This guys first (and only) post is spam for traxx outdoors, and when Iook at the reviews for it, 4 out of 5 reviews say "cant wait to download the paid version", "buying the full version for sure", etc. So most of the reviews are spam too.

No thanks


----------



## ifor (Apr 15, 2008)

*IpBike*

I have been working IpBike a feature rich ANT or GPS based bike computer, ideal for on the bike use. It's Beta at the moment but ready for some more extended testing.

It is realy aimed at use on the bike, and Idealy with ANT sensors so emphesis on a good clear display of the sensor information and the map. It of course works OK gps only. The maping data can be precached for OSM sources and I default to a cyceling specific tile source. You can load a .gpx file to follow. There is support for presure sensors as on the Xperia Active, Galaxy Nexus and Galaxy Note. With this you get good quality altitude reading like the high end Garmins.

Logging wise you can export .gpx, .tck .fit and .csv MyTracks will import the .gpx driecly.

About to start work on a system for specifying and doing interval sessions in a flexible way, probobly with .FIT imporrt and export support.
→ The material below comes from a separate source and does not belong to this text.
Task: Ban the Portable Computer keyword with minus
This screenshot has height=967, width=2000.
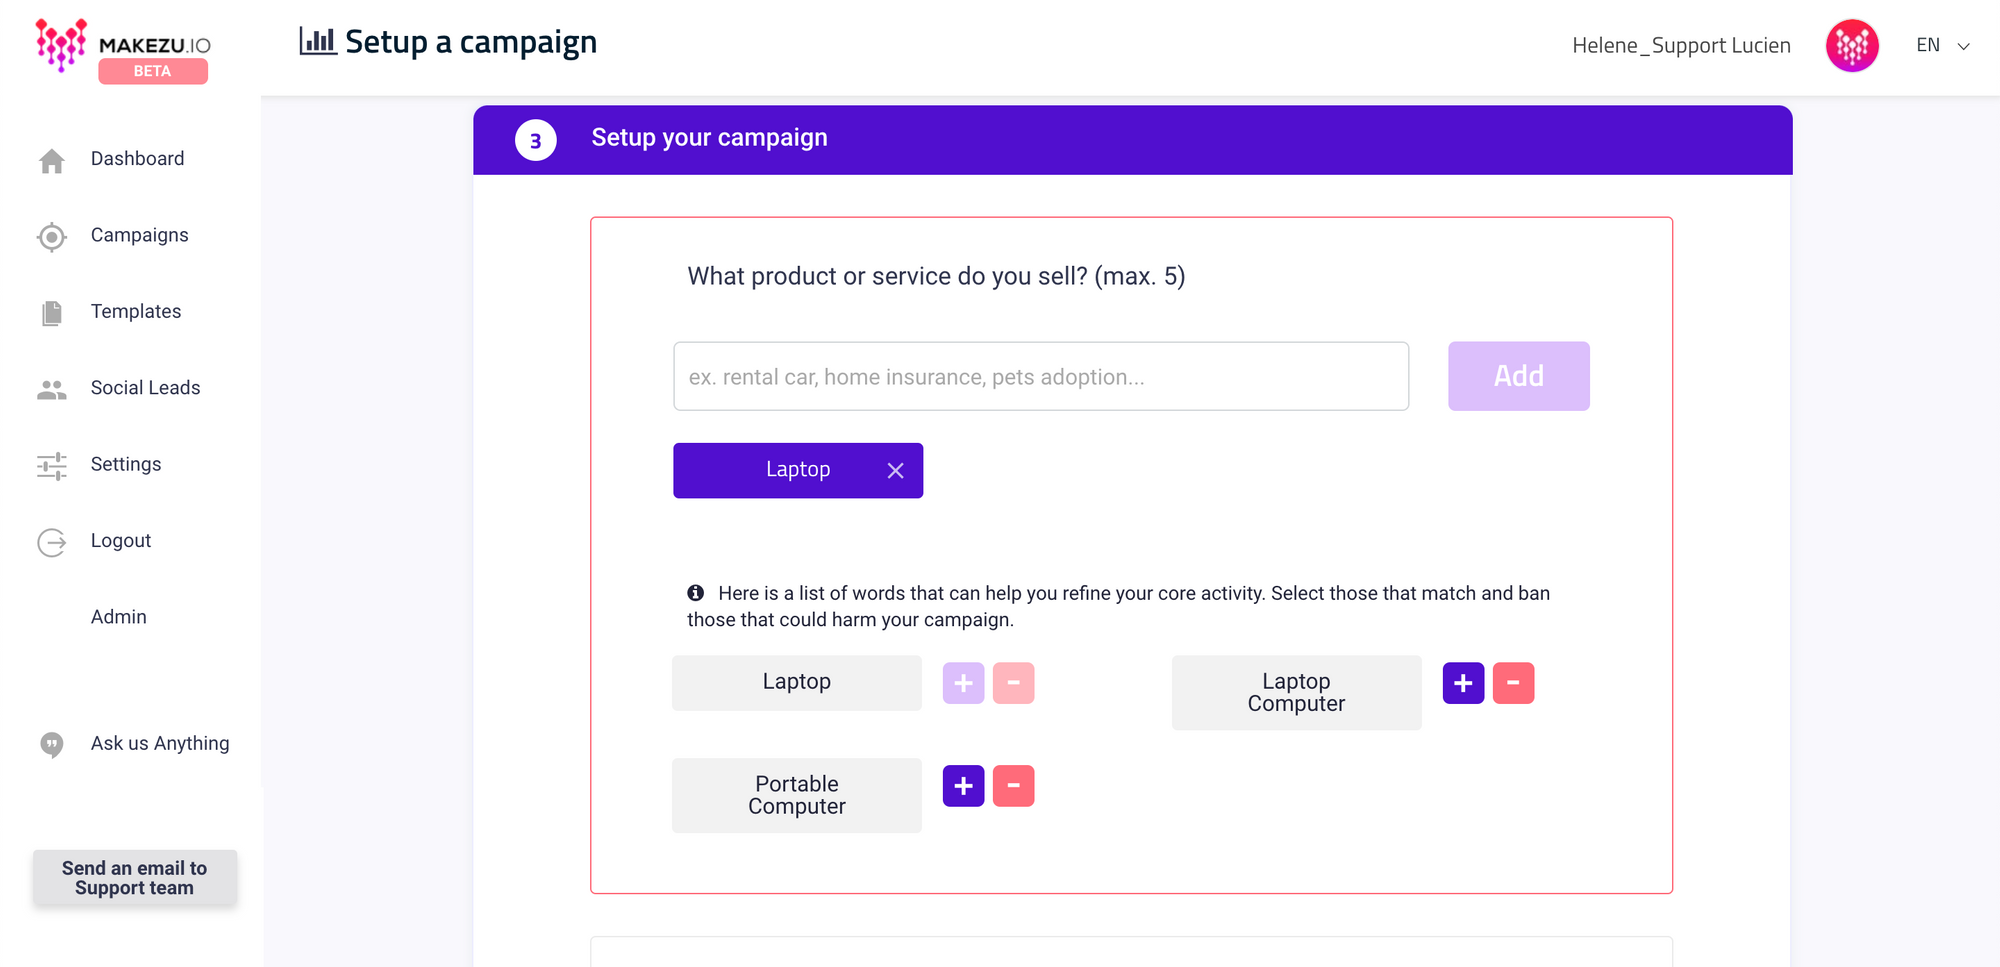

More details and some screen shots etc. on the web site.


----------



## phobos512 (Jan 21, 2012)

kustomz said:


> Check out Strava


I also use Strava. It's simple, doesn't kill the battery, and the website gives a wealth of information that you don't get through the app (I find the elevation / speed profile pretty useful though I do wish I could get it through the phone).


----------



## Blakiexcharles (Feb 21, 2012)

this would benefit from a poll that allows the creator to add options as they come up.


----------



## Fuglio (Jul 15, 2011)

Run keeper works well but lacks elevation info. Gps essentials is a cool app in general. Its elevation meter needs a lil more work. It works good 90% of the time. Then logs 1000' climbs here and there. This list is awesome ill try every one you guys mentioned to keep from buying a "real" gps.


----------



## dimitrin (Nov 23, 2008)

Endomondo pro is on sale for only fifty cents for the next couple of days. I'm gonna try it while it's CHEAP.


----------



## Doug_J (Oct 5, 2009)

Fuglio said:


> Run keeper works well but lacks elevation info. Gps essentials is a cool app in general. Its elevation meter needs a lil more work. It works good 90% of the time. Then logs 1000' climbs here and there. This list is awesome ill try every one you guys mentioned to keep from buying a "real" gps.


Runkeeper does provide elevation info, I haven't used it extensively but so far I have not seen any obviously junk data. I use it on a HTC incredible. I've uploaded some of the Runkeeper files into Strava to see what it looks like. I like some of the features and information provided on Strava, but I haven't switched from Runkeeper, and it's free.

Here's an example ride, mousing over the graph provides some details.


----------



## Fuglio (Jul 15, 2011)

Doug_J said:


> Runkeeper does provide elevation info, I haven't used it extensively but so far I have not seen any obviously junk data. I use it on a HTC incredible. I've uploaded some of the Runkeeper files into Strava to see what it looks like. I like some of the features and information provided on Strava, but I haven't switched from Runkeeper, and it's free.
> 
> Here's an example ride, mousing over the graph provides some details.


Do you have the free version of run keeper?


----------



## Doug_J (Oct 5, 2009)

Doug_J said:


> <snip>
> 
> I haven't switched from Runkeeper, *and it's free*.





Fuglio said:


> Do you have the free version of run keeper?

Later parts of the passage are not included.